29 of 390 comments (clear)

  1. Space Technology by superpulpsicle · · Score: 5, Insightful

    That's the thing that amaze me. Any technology having to do with space seem that much more advanced.

    Here on earth we can't even build cars that require no maintainance and last more than 10 years.

    1. Re:Space Technology by beeplet · · Score: 5, Insightful

      Actually any technology making it into space is more likely to be 10 years out of date... Getting anything certified for space is a long process. The technology in space isn't more advanced, just much better documented and well-understood.

    2. Re:Space Technology by Billly+Gates · · Score: 4, Insightful

      The Japanese started that.

      They make alot of money from loyal customers. But I admit my 13 year old 91 honda civic with 140k miles is getting on my nerves with repair costs. WOuld a 91 ford escort still be running today? I think not.

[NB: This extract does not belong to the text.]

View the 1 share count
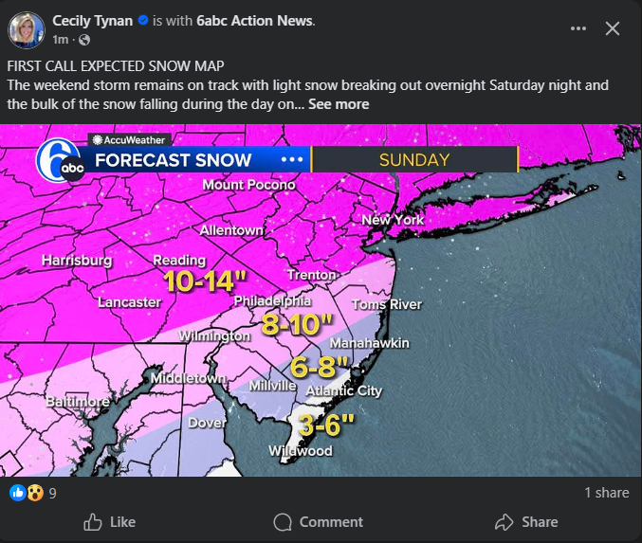 (x=606, y=493)
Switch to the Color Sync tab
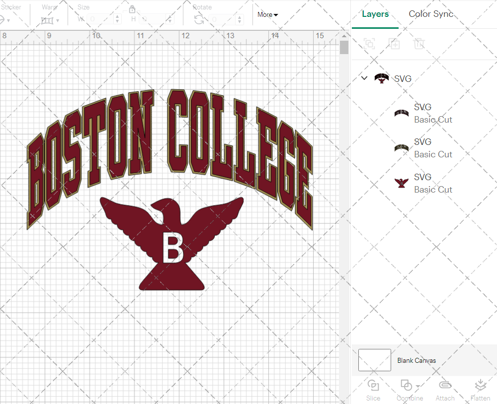The width and height of the screenshot is (497, 404). [430, 14]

      I will buy only Toyatas and Honda's for that reason.

      It amazes me consumers are too stupid to read consumer reports and buy cars on looks. Repair costs for things like Cadallacs and BMW's are not cheap for TCO! Yes consumer products have TCO too and we and not just businesses should look at that as well.

    3. Re:Space Technology by kfg · · Score: 5, Insightful

      Ten years out of date, but ten years more reliable for the effort.

      Sort of like Debian.

      Cutting edge ain't always what it's cracked up to be.

      KFG

  2. What's the big deal?? by prakslash · · Score: 4, Insightful
    Unless you are a lay person, I don't understand what the big deal is .

    If it was the hardware that got fried and they miraculously fixed that, I would understand but this was just a software glitch.

    I routinely reboot and reprogram machines in our data-center that is 2000 miles away from me.

    As long as all hardware components are working and there is connectivity to the machine, it doesn't matter whether the machine is a few miles away or a million miles away.

    1. Re:What's the big deal?? by dellis78741 · · Score: 4, Insightful

      The tricky part here was that the 'hardware connectivity' depended on 'software functionality'. Try maintaining machine a block away if the commnication link requires both ends to point a satellite dish at an orbiting satellite and that pointing relied of software functioning correctly.

      --
      ======= ~\_/~\_O Burmese
    2. Re:What's the big deal?? by FTL · · Score: 4, Insightful
      I routinely reboot and reprogram machines in our data-center that is 2000 miles away from me.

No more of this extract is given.